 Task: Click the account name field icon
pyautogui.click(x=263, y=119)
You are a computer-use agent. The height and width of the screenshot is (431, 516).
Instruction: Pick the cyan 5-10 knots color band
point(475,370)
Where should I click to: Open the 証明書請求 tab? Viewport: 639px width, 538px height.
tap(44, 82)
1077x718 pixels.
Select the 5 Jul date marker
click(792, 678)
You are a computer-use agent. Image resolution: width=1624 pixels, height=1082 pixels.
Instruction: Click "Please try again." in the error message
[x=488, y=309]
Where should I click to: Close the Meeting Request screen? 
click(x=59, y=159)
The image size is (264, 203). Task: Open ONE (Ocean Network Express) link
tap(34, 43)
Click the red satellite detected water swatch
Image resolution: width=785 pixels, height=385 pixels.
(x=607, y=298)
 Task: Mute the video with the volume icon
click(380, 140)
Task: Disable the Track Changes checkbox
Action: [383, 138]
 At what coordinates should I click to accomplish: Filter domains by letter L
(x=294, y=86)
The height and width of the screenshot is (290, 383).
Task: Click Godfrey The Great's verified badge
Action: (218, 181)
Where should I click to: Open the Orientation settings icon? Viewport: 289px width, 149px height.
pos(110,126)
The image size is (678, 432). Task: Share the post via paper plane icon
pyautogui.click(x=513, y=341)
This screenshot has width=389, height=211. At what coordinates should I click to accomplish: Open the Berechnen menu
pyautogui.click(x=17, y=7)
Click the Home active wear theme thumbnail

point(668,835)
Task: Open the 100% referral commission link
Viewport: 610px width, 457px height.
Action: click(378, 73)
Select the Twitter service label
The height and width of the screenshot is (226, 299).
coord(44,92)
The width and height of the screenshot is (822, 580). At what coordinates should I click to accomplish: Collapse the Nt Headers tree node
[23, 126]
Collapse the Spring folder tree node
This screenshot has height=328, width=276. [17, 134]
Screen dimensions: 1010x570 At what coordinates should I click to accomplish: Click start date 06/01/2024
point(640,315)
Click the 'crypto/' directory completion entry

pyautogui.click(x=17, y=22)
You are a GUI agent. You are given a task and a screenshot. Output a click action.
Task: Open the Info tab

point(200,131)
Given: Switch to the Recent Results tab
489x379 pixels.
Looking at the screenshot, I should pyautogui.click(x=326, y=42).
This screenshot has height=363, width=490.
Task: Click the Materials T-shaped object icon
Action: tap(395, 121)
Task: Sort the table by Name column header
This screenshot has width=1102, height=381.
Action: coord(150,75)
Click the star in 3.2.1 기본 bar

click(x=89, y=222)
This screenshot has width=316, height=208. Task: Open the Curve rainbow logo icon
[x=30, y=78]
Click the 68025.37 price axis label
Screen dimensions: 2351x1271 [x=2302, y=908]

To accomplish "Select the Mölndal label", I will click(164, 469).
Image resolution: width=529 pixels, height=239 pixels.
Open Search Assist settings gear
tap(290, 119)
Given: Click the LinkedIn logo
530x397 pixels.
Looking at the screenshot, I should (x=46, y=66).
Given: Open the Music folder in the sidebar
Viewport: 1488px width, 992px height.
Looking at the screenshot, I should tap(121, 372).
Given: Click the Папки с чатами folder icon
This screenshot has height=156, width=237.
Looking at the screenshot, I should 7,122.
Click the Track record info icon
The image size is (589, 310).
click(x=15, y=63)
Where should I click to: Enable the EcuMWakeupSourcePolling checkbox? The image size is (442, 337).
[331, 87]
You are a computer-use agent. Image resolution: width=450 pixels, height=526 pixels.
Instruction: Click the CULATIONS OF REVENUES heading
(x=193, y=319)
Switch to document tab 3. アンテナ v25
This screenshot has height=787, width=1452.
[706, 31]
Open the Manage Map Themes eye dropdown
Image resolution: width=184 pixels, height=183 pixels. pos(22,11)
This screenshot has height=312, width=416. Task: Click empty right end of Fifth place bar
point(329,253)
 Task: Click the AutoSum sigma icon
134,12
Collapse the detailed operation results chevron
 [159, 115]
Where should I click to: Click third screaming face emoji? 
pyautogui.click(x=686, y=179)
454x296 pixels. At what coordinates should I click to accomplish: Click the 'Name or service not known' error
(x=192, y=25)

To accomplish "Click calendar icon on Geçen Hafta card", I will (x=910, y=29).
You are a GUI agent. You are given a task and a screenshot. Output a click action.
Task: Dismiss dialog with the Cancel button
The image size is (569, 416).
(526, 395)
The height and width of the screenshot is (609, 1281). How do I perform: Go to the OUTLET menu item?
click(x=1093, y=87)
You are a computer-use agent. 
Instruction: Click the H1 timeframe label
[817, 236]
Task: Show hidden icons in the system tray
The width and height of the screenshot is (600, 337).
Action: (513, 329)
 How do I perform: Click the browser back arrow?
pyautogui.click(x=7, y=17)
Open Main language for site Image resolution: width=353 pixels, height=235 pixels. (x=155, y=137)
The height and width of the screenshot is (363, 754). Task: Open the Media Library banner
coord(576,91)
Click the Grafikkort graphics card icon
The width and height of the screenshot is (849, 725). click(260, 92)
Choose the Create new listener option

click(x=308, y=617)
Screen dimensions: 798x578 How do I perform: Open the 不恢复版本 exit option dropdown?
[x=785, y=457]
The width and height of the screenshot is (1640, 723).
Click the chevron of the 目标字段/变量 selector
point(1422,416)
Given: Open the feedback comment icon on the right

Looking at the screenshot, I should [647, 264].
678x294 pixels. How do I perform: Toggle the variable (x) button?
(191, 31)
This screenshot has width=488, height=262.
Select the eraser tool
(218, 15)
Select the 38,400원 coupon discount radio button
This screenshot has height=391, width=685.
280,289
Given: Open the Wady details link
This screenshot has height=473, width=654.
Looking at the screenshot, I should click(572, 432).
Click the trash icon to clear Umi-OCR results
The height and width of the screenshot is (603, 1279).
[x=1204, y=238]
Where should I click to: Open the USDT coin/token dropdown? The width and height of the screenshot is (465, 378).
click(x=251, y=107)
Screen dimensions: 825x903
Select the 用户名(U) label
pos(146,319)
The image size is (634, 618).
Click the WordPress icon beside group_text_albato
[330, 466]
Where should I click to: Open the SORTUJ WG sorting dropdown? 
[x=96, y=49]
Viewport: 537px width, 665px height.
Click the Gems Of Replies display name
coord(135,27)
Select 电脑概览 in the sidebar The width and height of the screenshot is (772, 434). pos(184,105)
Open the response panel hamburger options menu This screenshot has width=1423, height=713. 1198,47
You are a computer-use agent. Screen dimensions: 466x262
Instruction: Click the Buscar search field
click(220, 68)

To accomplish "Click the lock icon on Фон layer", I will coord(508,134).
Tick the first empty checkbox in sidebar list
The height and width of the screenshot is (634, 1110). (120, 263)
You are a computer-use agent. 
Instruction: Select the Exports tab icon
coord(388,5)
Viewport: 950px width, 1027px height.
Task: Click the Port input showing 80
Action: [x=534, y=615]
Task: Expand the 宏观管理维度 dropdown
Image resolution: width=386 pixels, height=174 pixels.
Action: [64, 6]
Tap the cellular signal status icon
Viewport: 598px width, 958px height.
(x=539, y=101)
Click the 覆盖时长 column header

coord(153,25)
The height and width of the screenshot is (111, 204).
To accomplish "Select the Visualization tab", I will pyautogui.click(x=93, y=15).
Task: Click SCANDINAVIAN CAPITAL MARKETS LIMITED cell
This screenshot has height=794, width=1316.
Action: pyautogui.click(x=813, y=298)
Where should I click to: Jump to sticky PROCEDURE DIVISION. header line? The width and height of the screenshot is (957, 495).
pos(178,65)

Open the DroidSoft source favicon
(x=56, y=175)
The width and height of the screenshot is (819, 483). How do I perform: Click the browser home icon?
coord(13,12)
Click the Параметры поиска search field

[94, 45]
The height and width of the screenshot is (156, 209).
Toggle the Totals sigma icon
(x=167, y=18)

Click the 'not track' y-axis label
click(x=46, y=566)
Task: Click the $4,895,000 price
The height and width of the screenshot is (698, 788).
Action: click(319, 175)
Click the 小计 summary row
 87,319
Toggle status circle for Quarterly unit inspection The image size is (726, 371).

→ **WHAT IS EXPECTED**:
Each line from the start of the listing through the line with "Click the red satellite detected water swatch" is to be restated verbatim, both ends included.

→ **EXERCISE ANSWER**:
 Task: Click the account name field icon
pyautogui.click(x=263, y=119)
You are a computer-use agent. The height and width of the screenshot is (431, 516).
Instruction: Pick the cyan 5-10 knots color band
point(475,370)
Where should I click to: Open the 証明書請求 tab? Viewport: 639px width, 538px height.
tap(44, 82)
1077x718 pixels.
Select the 5 Jul date marker
click(792, 678)
You are a computer-use agent. Image resolution: width=1624 pixels, height=1082 pixels.
Instruction: Click "Please try again." in the error message
[x=488, y=309]
Where should I click to: Close the Meeting Request screen? 
click(x=59, y=159)
The image size is (264, 203). Task: Open ONE (Ocean Network Express) link
tap(34, 43)
Click the red satellite detected water swatch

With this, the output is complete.